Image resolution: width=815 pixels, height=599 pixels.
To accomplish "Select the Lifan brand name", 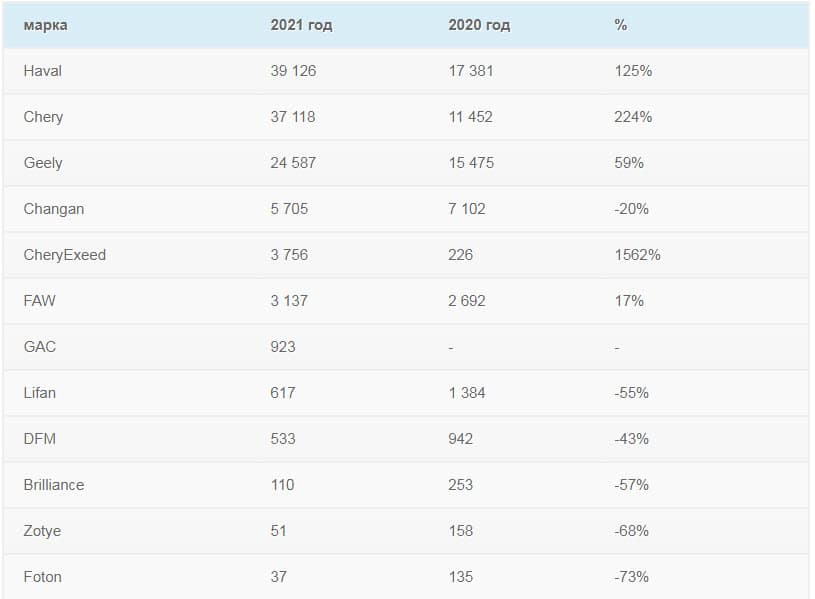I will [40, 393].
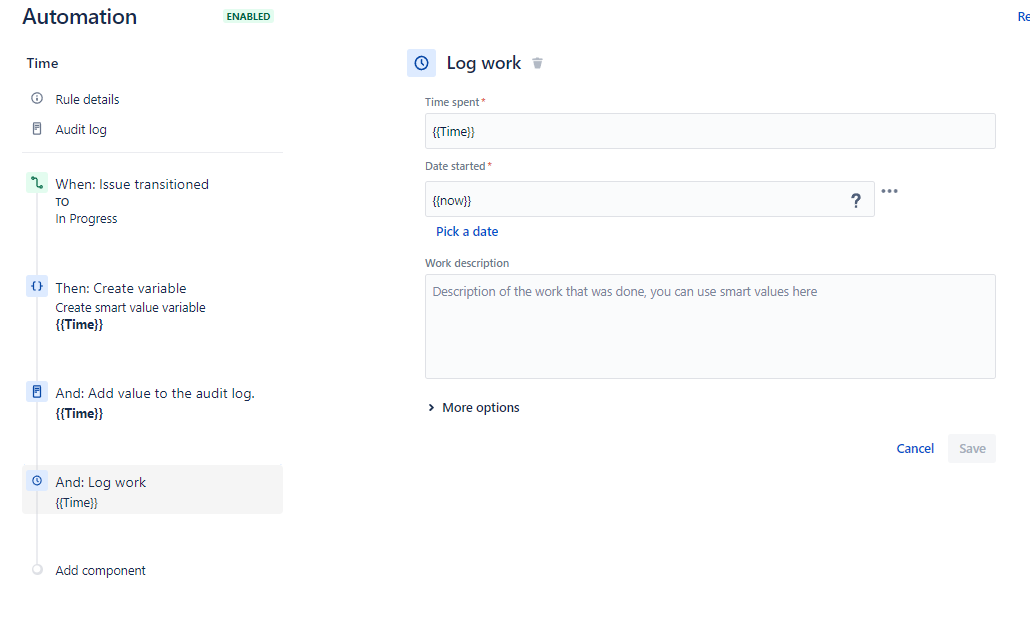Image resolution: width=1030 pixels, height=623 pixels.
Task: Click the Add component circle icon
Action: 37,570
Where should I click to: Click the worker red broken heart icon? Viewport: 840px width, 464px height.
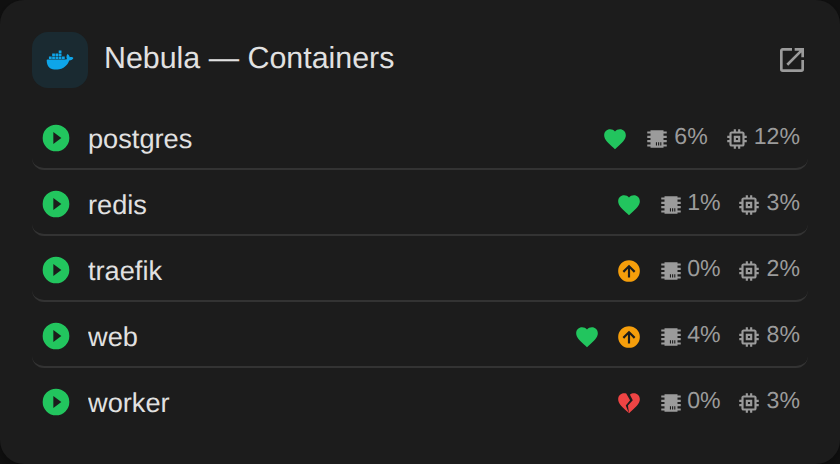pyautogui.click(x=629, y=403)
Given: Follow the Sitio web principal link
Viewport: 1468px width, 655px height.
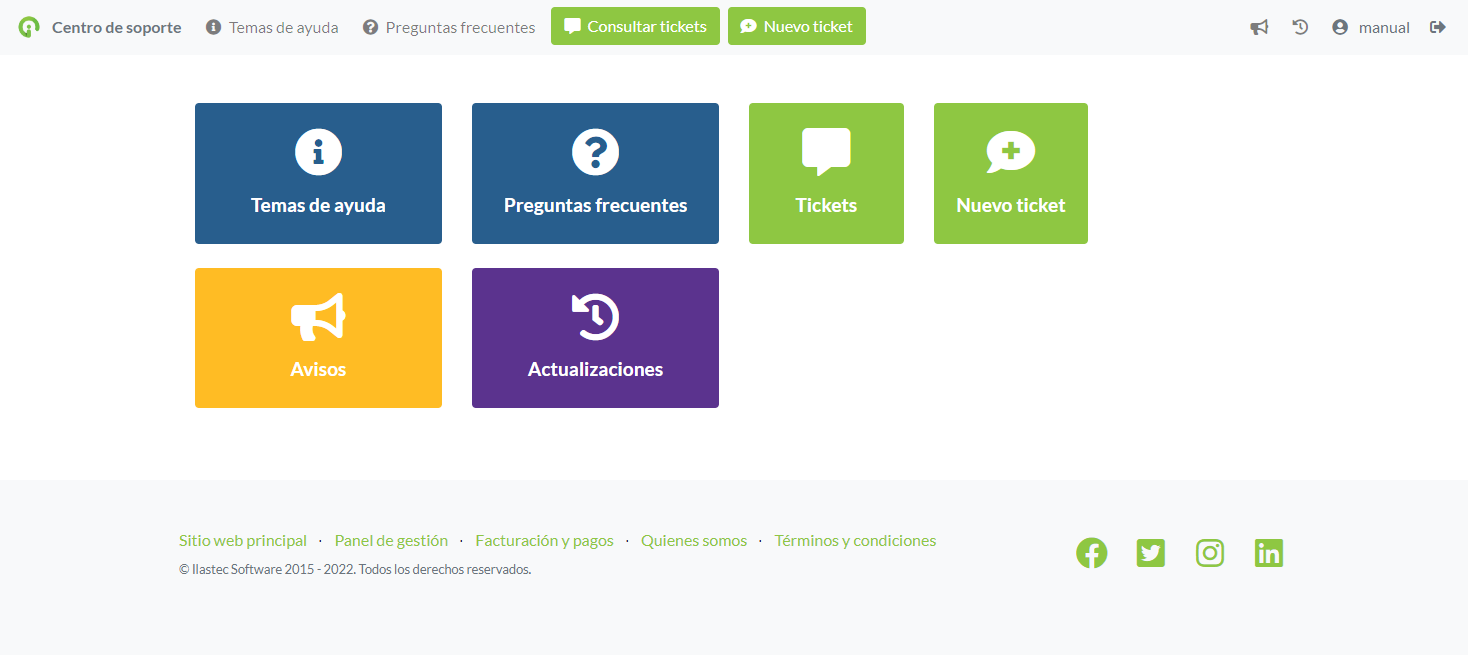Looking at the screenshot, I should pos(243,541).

= = = = =

## Work to complete
Transcribe the items above word for word, from the line containing "Given: Follow the Sitio web principal link" through the last line of the items, and leave the pictures out of your answer.

## Correct output
Given: Follow the Sitio web principal link
Viewport: 1468px width, 655px height.
Looking at the screenshot, I should pos(243,541).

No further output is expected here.